L'avis du CSF recense 17 cas de crimes d'honneur survenus au Canada depuis 1991.

Par crime d'honneur, on entend tout type de violence basée sur l'honneur, que ce soit «le contrôle excessif des adolescentes, les tests de virginité, les mutilations génitales, le mariage forcé, l'incitation au suicide ou, ultimement, le meurtre».

Dans certaines communautés, rapporte le CSF dans son avis - en citant celles provenant de l'Inde, l'Afghanistan, le Pakistan et le Sri Lanka - les hommes ont le devoir de «contrôler socialement et sexuellement les femmes et les filles. Celles-ci sont considérées comme une source potentielle de déshonneur pour les familles».

La ministre déléguée aux Services sociaux et à la Protection de la jeunesse, Véronique Hivon, a dit accueillir avec beaucoup d'intérêt la recommandation du CSF visant une révision de la loi sur la protection de la jeunesse, de même qu'une mise à jour des critères d'intervention de la Direction de la protection de la jeunesse (DPJ).

Il s'agit là d'une «recommandation que je vais étudier avec beaucoup, beaucoup de sérieux», a-t-elle dit, en réaction à la publication de l'avis. Elle s'engage à «s'assurer que la loi est toujours à jour et bien adaptée aux réalités».

La dernière réforme de la loi de la protection de la jeunesse date de 2007.

La ministre responsable de la Condition féminine a renchéri: «On va poser des gestes concrets», a promis Agnès Maltais, jugeant elle aussi que les recommandations portant sur la loi de la protection de la jeunesse et visant la DPJ paraissaient particulièrement intéressantes.

Mais cet objectif n'a pas été si bien reçu par le milieu. La directrice de la protection de la jeunesse pour les centres de la famille Batshaw, Madeleine Bérard, a jugé, en entrevue téléphonique, qu'une modification à la loi n'était pas nécessaire.

Elle prône plutôt une meilleure concertation entre la DPJ et les services de santé de première ligne, l'identification de bons outils de dépistage des cas d'abus et un meilleur partenariat entre la DPJ et les organismes communautaires.

«En général, ce sont des jeunes filles qui sont très attachées à leur milieu familial et à leur communauté. Elles ont très peur d'être exclues de cette communauté. Souvent, après voir dévoilé les faits, elles vont nier les faits», d'où la difficulté de présenter une preuve en cour, indique Mme Bérard, qui rappelle aussi que le mandat de la DPJ ne couvre que les jeunes âgés de moins de 18 ans.
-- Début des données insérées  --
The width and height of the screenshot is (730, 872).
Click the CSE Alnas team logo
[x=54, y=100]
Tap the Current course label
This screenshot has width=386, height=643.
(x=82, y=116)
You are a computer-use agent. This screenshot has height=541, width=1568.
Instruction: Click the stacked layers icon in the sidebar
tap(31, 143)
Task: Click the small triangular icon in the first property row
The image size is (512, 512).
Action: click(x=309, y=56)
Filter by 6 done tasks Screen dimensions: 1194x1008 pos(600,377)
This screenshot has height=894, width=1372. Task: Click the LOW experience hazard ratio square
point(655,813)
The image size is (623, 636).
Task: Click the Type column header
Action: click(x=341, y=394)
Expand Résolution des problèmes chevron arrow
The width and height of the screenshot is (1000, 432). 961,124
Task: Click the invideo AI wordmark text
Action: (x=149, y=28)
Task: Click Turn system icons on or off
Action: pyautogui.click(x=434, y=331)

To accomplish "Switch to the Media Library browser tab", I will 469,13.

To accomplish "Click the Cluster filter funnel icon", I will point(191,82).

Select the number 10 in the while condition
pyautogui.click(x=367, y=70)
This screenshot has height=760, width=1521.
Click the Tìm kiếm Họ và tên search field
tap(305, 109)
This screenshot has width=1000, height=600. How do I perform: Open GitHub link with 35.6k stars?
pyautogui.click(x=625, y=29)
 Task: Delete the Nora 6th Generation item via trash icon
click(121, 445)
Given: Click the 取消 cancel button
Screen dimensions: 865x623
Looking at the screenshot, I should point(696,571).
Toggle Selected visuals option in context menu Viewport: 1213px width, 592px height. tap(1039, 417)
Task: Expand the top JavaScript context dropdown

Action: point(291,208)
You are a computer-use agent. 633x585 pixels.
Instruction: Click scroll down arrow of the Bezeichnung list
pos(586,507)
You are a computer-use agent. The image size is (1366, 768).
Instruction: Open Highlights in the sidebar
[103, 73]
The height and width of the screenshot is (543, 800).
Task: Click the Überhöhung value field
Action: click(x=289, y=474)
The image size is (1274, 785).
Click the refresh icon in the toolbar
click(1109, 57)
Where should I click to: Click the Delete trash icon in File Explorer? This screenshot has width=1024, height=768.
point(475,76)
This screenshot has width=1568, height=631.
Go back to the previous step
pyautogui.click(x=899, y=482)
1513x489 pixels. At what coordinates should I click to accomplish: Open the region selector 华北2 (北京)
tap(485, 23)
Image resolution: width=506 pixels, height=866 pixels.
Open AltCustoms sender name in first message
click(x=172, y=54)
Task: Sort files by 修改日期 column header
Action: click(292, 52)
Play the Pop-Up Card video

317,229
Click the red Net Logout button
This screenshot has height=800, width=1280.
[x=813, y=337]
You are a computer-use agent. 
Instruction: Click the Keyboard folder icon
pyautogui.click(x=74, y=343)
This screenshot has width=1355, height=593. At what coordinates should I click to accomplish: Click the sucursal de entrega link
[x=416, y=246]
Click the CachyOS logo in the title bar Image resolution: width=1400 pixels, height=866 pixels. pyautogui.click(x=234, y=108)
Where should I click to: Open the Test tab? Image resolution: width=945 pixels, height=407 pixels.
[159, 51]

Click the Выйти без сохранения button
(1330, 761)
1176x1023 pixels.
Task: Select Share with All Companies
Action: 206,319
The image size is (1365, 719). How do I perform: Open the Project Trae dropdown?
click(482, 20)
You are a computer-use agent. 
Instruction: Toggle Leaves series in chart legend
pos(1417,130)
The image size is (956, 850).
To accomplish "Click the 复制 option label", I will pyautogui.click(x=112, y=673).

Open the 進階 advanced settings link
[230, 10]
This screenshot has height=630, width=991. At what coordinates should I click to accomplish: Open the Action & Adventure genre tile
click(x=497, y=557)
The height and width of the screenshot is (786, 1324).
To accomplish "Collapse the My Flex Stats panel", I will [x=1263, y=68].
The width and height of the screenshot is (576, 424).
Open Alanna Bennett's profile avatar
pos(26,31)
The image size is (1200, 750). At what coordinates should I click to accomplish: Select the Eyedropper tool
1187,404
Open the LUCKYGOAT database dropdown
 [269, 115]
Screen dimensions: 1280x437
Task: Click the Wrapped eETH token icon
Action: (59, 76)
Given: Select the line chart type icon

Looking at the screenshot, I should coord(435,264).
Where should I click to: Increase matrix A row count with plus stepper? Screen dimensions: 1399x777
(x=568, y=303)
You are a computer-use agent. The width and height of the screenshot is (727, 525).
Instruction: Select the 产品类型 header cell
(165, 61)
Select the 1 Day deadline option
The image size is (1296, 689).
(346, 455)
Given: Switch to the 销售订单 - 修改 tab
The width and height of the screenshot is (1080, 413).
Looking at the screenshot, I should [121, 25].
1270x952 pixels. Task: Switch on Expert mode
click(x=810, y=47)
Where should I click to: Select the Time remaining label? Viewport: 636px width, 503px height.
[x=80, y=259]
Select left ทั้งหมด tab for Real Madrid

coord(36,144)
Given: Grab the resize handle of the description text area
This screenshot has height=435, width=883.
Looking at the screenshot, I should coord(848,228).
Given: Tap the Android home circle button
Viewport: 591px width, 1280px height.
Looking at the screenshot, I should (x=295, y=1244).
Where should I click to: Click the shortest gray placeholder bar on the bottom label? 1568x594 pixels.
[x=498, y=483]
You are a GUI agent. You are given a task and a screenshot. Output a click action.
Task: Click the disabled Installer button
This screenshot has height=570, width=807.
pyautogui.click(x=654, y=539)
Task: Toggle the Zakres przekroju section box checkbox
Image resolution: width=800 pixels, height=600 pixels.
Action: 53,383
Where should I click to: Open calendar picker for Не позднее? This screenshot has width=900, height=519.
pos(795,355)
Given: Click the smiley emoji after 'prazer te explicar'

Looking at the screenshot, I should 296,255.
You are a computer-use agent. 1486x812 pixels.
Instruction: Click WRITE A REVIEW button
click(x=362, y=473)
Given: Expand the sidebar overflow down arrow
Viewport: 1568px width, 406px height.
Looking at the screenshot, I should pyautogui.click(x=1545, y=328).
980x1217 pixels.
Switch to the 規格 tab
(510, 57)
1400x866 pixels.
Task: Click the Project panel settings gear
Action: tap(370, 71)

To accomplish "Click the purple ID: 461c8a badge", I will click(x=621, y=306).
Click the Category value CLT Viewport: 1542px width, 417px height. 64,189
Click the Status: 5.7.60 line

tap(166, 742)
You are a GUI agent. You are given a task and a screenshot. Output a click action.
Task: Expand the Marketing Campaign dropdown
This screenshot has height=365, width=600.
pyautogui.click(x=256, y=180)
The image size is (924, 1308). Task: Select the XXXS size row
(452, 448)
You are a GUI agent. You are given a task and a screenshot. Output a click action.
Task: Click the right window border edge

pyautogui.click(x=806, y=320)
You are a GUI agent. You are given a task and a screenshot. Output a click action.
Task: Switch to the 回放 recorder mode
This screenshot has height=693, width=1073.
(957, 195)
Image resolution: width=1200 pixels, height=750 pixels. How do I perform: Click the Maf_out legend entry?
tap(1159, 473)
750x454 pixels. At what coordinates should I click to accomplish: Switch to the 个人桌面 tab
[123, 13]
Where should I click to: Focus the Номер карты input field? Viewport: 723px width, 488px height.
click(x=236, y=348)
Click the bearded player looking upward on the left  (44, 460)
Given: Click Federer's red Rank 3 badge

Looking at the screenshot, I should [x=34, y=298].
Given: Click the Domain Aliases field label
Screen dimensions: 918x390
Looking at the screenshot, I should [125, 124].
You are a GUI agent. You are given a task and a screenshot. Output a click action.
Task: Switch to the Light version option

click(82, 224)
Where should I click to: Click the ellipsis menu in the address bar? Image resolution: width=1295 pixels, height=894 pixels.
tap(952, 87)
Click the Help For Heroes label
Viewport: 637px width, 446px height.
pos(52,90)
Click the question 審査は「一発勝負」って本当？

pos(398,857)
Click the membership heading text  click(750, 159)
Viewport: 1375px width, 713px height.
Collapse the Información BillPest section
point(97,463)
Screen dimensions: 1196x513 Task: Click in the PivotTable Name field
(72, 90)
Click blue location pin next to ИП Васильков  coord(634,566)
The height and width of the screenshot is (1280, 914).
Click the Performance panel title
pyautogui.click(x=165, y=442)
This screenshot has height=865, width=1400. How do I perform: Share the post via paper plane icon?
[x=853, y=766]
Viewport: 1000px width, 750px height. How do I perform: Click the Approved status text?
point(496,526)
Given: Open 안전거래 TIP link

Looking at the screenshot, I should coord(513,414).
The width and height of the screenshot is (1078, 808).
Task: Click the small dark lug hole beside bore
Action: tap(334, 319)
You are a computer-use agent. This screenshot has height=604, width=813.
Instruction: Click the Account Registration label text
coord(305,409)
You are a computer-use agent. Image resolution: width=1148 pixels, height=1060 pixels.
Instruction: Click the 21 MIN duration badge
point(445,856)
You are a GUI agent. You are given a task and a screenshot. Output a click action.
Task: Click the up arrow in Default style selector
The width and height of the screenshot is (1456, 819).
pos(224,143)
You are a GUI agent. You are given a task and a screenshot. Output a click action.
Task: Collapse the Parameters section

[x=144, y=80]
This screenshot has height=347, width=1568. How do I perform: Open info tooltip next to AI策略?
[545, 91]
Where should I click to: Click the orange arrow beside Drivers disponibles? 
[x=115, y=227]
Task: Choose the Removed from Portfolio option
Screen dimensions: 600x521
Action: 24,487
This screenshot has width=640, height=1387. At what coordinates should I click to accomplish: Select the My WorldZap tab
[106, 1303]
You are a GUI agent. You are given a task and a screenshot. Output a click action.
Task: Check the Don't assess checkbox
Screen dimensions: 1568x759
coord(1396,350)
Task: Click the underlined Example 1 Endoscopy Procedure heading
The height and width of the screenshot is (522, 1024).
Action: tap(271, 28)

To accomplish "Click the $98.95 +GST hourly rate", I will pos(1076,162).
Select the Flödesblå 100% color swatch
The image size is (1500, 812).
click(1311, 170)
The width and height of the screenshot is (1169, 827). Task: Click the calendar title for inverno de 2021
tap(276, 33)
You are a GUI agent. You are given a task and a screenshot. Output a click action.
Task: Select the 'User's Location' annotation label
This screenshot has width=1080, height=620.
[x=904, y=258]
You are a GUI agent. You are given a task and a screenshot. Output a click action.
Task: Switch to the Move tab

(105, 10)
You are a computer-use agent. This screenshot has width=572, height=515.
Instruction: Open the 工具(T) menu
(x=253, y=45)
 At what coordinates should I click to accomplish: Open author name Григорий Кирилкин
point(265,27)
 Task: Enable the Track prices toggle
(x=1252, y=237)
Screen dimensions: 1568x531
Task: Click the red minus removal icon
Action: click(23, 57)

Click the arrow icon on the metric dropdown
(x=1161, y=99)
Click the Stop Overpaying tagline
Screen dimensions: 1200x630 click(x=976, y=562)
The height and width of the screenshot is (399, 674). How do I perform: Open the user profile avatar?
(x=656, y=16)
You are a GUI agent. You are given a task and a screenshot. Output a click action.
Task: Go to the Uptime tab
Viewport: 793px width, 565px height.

Il n'est pas aisé d'intervenir en ce domaine pour protéger les jeunes filles, a convenu elle aussi la ministre Hivon, car la loi prévoit que les parents doivent être inclus dans le processus, étant tenus responsables de leurs enfants.

La police, appelée à intervenir dans des conflits familiaux portant sur des questions d'honneur, doit elle aussi faire un effort d'adaptation à des cultures et des valeurs différentes, a commenté de son côté le ministre de la Sécurité publique, Stéphane Bergeron.

«Les forces policières doivent effectivement s'adapter au caractère de plus en plus multiculturel du Québec, a-t-il dit, et adapter leurs façons de faire en fonction des nouvelles réalités auxquelles le Québec est confronté.»

Parmi les autres recommandations du CSF, on note l'importance de mieux sensibiliser les candidats à l'immigration, «avant leur arrivée au Canada, au fait que les violences liées à l'honneur y sont considérées comme des crimes et que l'égalité entre les hommes et les femmes est une valeur largement partagée par ses citoyens».

L'opposition libérale, qui ne rate jamais une occasion de dénigrer le projet de charte des valeurs du gouvernement, a tenté de tracer un lien entre cette charte et l'avis du CSF, en soutenant que le gouvernement ne s'attaquait pas aux vrais problèmes par sa détermination à interdire le port de signes religieux dans la fonction publique.

«Les vraies cibles sont l'intégrisme et l'extrémisme», selon la députée libérale porte-parole en matière de condition féminine, Maryse Gaudreault.

«Les gens ont peur de l'intégrisme, ils ont peur de l'extrémisme, ils ont peur de la violence», a-t-elle fait valoir en réaction à l'avis.

De son côté, Québec solidaire, par la voix de sa porte-parole Françoise David, a salué la publication de l'avis et son contenu.